Determination of meropenem in bacterial media by LC-MS/MS

To support the development of a dynamic in vitro human pharmacokinetic/pharmacodynamic simulation model for biofilm-mediated infections and study stability of meropenem, an LC-MS/MS method for the determination of meropenem in Luria Bertani (LB) media was developed and validated in an API2000 LC-MS/MS system. A partial validation was also performed in M9 media. Sample aliquots of 100 μL (or 25 μL for M9 media) were mixed with the internal standard (IS) ceftazidime and filtered.
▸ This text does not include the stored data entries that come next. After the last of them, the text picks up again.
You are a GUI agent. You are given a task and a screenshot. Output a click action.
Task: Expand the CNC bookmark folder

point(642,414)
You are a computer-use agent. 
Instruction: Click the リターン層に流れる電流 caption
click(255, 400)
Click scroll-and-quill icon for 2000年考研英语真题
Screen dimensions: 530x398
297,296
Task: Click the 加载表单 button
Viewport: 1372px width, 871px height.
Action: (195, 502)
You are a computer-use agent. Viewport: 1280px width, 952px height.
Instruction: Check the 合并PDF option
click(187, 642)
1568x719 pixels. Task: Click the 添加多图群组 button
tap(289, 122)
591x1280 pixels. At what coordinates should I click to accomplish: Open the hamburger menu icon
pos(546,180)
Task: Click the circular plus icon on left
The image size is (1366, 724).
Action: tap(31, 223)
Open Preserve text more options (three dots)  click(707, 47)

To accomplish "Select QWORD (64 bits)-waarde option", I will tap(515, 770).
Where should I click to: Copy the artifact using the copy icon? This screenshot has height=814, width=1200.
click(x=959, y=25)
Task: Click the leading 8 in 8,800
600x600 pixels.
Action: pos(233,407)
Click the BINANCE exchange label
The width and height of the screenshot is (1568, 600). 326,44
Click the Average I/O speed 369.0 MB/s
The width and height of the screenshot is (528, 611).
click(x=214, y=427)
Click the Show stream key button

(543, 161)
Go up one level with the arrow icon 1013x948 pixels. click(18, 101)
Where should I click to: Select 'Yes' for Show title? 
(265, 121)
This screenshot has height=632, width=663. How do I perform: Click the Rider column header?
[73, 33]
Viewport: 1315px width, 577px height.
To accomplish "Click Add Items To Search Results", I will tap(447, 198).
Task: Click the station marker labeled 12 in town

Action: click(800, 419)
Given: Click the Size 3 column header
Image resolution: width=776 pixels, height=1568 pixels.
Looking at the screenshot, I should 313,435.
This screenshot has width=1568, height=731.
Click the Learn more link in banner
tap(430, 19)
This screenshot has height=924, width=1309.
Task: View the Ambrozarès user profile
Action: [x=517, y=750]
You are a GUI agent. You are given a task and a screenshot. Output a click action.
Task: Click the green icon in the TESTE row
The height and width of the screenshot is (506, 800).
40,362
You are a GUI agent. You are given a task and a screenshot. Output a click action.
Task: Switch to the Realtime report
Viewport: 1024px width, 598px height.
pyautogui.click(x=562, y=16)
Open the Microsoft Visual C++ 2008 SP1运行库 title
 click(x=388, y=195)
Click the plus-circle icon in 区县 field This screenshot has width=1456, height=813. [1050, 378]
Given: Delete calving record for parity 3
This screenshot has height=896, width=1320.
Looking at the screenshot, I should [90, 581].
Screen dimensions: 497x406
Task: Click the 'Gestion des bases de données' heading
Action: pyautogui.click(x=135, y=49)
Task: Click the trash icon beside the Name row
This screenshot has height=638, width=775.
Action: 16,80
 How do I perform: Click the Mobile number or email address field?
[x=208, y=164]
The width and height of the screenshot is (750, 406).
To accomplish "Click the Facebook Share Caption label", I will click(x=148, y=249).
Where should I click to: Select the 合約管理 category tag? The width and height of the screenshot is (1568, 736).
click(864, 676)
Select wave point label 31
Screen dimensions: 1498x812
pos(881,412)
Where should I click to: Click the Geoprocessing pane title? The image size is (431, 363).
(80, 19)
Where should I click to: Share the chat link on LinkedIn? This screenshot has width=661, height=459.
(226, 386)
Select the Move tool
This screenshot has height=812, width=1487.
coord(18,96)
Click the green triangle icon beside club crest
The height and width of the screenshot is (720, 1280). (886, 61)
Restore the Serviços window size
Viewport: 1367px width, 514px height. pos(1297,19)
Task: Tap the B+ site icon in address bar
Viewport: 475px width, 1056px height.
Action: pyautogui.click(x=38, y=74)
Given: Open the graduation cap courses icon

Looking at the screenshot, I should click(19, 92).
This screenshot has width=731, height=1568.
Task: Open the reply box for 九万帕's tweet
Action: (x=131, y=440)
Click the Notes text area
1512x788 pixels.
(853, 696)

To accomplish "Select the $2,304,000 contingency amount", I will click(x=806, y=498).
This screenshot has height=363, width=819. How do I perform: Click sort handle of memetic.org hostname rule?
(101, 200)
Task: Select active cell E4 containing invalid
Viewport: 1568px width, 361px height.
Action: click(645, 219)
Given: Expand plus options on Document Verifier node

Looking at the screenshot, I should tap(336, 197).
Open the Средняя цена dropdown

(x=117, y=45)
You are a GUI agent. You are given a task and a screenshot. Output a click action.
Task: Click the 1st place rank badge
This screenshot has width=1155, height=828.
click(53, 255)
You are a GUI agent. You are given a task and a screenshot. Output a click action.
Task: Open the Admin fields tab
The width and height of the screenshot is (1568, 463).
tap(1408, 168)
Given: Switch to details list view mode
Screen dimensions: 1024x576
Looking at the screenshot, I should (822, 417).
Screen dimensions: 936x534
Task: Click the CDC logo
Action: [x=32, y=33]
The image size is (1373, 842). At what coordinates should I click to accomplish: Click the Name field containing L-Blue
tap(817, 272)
The filtrate was directly injected onto a C8 column eluted with ammonium formate (10 mM, pH 4) and acetonitrile (0.1% formic acid) in a gradient mode. ESI+ and MRM with ion pair m/z 384→68 for meropenem and m/z 547→468 for the IS were used for quantification. The calibration curve concentration range was 50 to 25,000 ng/mL. The recovery was over 98%. In LB media, significant signal suppression was observed throughout the time period of detection when compared with mobile phase solvents, but the matrix effect was compensated well with the IS. In M9 media, much less signal suppression was observed. The method is simple, fast, and reliable. Using the method, stability of meropenem in LB and M9 media were tested. No significant degradation was observed for at least 8 h in both LB media (37 °C) and M9 media (30 °C), but more than 15% degradation was observed overnight (∼20 h). The method was transferred to an API5000 LC-MS/MS system using meropenem-d6 as the IS.